## Task
Scan the entries below for the word "computer". Copy out every line in which it occurs.

## Provided entries

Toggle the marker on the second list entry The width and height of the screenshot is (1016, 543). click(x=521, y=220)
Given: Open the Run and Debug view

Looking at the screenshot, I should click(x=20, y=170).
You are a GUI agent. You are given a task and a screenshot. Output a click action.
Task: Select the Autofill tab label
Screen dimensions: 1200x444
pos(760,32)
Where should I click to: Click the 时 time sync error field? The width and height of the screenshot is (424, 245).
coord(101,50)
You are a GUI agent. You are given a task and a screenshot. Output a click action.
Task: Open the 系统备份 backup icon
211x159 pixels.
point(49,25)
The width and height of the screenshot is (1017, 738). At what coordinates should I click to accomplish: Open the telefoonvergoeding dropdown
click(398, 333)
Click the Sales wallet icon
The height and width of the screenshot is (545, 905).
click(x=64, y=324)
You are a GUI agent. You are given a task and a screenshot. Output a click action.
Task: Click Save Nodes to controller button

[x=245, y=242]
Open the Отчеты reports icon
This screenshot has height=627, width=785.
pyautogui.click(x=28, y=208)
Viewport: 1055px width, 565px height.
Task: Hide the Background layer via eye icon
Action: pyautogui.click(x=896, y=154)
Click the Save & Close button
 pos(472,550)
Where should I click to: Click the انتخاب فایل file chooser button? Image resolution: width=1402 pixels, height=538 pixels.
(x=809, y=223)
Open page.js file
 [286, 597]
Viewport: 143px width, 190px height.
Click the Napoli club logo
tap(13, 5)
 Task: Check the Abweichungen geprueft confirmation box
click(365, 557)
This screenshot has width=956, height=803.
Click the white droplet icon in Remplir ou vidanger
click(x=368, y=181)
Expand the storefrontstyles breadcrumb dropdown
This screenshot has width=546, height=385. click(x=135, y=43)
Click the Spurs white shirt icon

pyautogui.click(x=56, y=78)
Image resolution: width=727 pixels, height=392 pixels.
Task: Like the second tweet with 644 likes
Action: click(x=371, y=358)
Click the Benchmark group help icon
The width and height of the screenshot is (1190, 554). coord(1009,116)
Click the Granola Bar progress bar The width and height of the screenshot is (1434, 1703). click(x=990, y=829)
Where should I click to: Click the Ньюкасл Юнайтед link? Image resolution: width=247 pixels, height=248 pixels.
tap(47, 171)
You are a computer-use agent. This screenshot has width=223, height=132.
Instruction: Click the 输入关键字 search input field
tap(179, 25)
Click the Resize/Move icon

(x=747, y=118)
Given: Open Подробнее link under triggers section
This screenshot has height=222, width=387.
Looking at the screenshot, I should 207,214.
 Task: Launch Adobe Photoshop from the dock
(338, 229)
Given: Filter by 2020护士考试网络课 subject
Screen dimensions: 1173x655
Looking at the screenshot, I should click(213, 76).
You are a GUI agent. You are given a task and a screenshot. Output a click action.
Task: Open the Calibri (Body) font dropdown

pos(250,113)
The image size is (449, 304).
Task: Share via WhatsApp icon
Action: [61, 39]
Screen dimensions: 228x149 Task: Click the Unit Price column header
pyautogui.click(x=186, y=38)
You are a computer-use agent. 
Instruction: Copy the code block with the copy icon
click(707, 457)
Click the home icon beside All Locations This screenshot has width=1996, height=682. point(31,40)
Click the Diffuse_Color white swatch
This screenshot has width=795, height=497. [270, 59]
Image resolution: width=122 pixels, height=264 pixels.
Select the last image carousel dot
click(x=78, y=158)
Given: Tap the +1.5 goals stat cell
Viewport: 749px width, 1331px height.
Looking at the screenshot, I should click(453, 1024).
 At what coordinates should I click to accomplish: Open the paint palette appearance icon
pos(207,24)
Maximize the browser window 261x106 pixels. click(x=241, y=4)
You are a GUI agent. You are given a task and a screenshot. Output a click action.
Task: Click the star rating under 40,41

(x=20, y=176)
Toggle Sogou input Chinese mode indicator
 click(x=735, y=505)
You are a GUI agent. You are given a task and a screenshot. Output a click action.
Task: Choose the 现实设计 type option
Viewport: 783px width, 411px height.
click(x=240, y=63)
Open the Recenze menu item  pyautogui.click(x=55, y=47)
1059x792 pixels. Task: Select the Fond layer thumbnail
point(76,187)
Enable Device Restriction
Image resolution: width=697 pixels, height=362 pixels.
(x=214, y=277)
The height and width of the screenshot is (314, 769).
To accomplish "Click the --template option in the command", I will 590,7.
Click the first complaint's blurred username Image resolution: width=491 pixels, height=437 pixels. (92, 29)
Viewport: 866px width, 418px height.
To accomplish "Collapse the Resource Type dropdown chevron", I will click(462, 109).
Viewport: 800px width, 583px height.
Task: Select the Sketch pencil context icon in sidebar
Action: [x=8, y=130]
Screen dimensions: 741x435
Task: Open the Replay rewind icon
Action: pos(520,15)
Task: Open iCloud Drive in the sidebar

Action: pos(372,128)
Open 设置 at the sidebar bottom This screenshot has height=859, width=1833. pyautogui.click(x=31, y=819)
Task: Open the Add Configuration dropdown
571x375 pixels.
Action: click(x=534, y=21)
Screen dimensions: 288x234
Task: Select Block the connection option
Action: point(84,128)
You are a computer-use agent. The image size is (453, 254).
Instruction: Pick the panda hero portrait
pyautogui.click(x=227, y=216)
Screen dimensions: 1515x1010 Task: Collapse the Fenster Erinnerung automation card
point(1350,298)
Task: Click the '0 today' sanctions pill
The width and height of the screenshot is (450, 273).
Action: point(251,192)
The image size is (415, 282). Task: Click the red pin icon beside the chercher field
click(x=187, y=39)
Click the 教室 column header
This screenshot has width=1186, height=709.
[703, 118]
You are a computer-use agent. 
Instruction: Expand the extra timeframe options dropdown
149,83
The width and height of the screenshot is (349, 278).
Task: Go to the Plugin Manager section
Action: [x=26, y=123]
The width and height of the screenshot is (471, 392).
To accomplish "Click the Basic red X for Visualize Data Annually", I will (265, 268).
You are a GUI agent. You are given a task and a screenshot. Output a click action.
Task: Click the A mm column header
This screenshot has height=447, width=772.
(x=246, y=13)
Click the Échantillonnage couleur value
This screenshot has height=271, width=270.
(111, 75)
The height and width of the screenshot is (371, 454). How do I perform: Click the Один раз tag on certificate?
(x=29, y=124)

## Answer box
You are a computer-use agent. This screenshot has width=223, height=132.
You are a computer-use agent. 
You are a computer-use agent. The image size is (453, 254).
You are a computer-use agent. 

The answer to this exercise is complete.